Business models for SBOMs
The collection, monitoring and use of SBOMs in OT is a large job. Asset owners are lamenting the burden of patching Microsoft vulnerabilities, and more often than not, failing to meet their own set requirements of quarterly, semi-annual or even annual security patching. I don’t have hard numbers, but I have to imagine adding all of the software in an SBOM to the security patching program is at least a five-times increase in asset/patch combinations.
My prediction is that vendors will step into this issue and offer a service that will help:
- Vendors create and maintain their SBOMs
- Provide and update SBOMs for asset owners
- Tell both vendors and asset owners when a new vulnerability affects an SBOM
In the OT, world companies such as aDolus and FiniteState offer products and services to create SBOMs and identify vulnerabilities in the SBOM software components. (Note that the analysis these companies do goes beyond creating and evaluating the SBOM.) Others are sure to join as the supply chain and SBOM get more attention. But who pays for what? Three of the many possible business models include:
- Vendor pays for SBOM service: The vendor integrates the SBOM service into its security development lifecycle (SDL). The vendor can buy a license so that approved asset owners can access the SBOM service. The SBOM service would provide an SBOM for each build and information on all known vulnerabilities in the SBOM. This model would work best for vendors that deliver a whole system such as Emerson Ovation or Honeywell Experion.
- Asset owner pays for SBOM service: Today, most vendors are not providing SBOMs. If an asset owner wants to get an SBOM, they would have to provide the product and pay to have the SBOM created, maintained and monitored for vulnerabilities. The SBOM service vendor may agree to add it to their library at no cost for future annual recurring revenue. Even if the vendor agreed to provide the asset for the SBOM service to create the SBOM, the vendor may not be willing to fund the SBOM service for a large and unknown set of end users. This would be more likely in cases where the vendor does not know who gets their product as it is sold and deployed by integrators.
- Hybrid model where vendor and asset owner pay for the SBOM service: There are likely many combinations of the two above models.
One of the challenges for this SBOM service business is asset owners regularly modify the standard install of the cyber assets. This is often done for legitimate project reasons, and it also occurs due to poor change control. When we go in and audit systems, it’s not unusual to see a common cyber asset, such as a human-machine interface (HMI)/operator station, with different software installed in different computers.
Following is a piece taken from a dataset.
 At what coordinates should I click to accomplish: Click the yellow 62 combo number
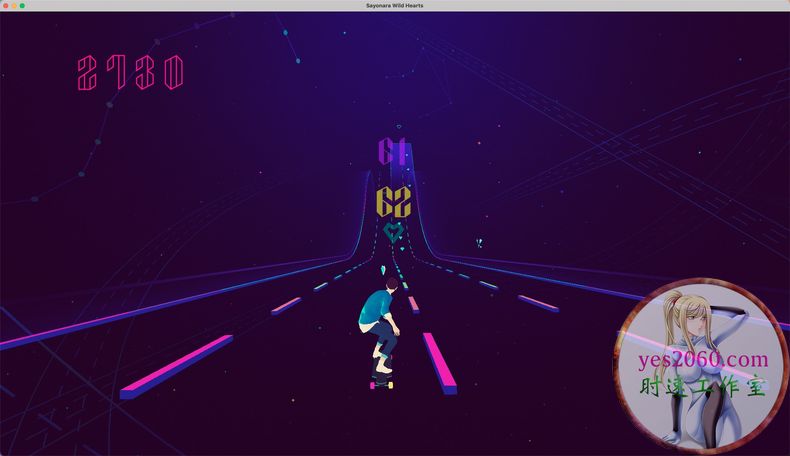[394, 203]
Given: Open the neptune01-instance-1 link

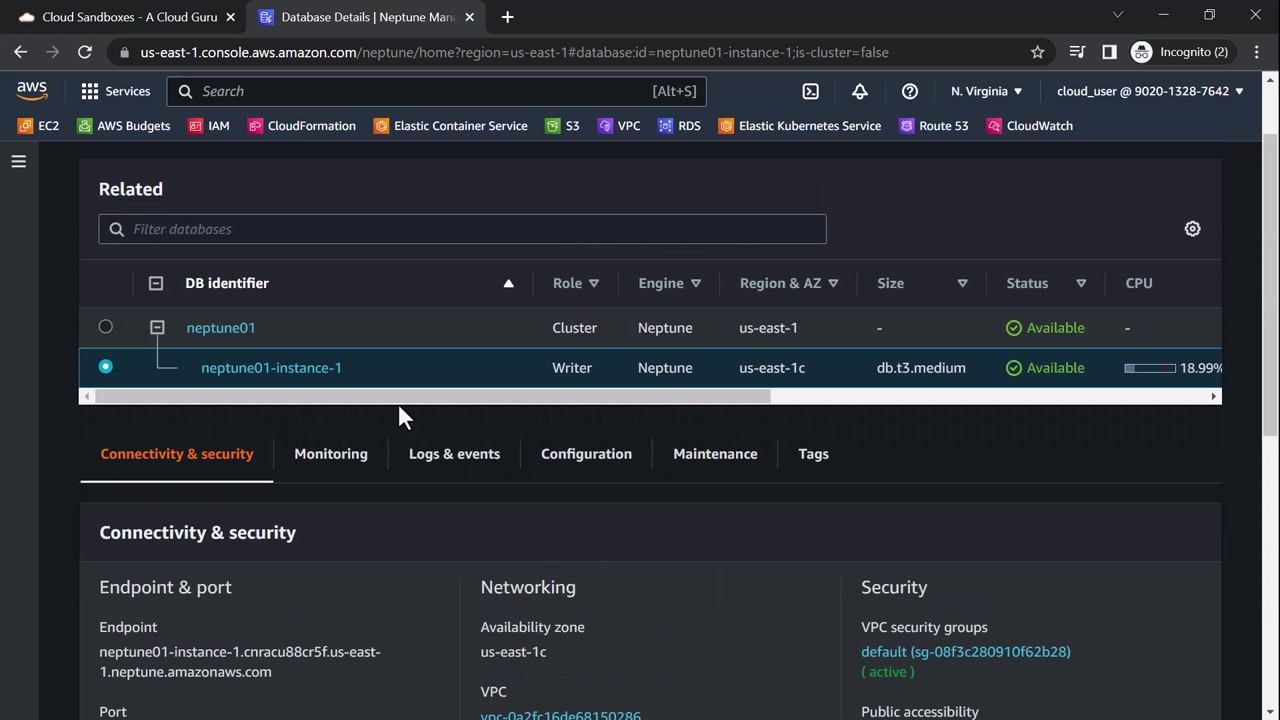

This can be different versions of the same software or sometimes additional software that got installed on only some of the operator stations. The SBOM service business is not going to be able to help with this.
One last thought: The SBOM service will need to communicate with the vulnerability management portion of the asset management solution. This integration will be key. Either the SBOM service will need to feed into the vulnerability management module, or the SBOM service will need to become the vulnerability management module and communicate with the asset inventory module.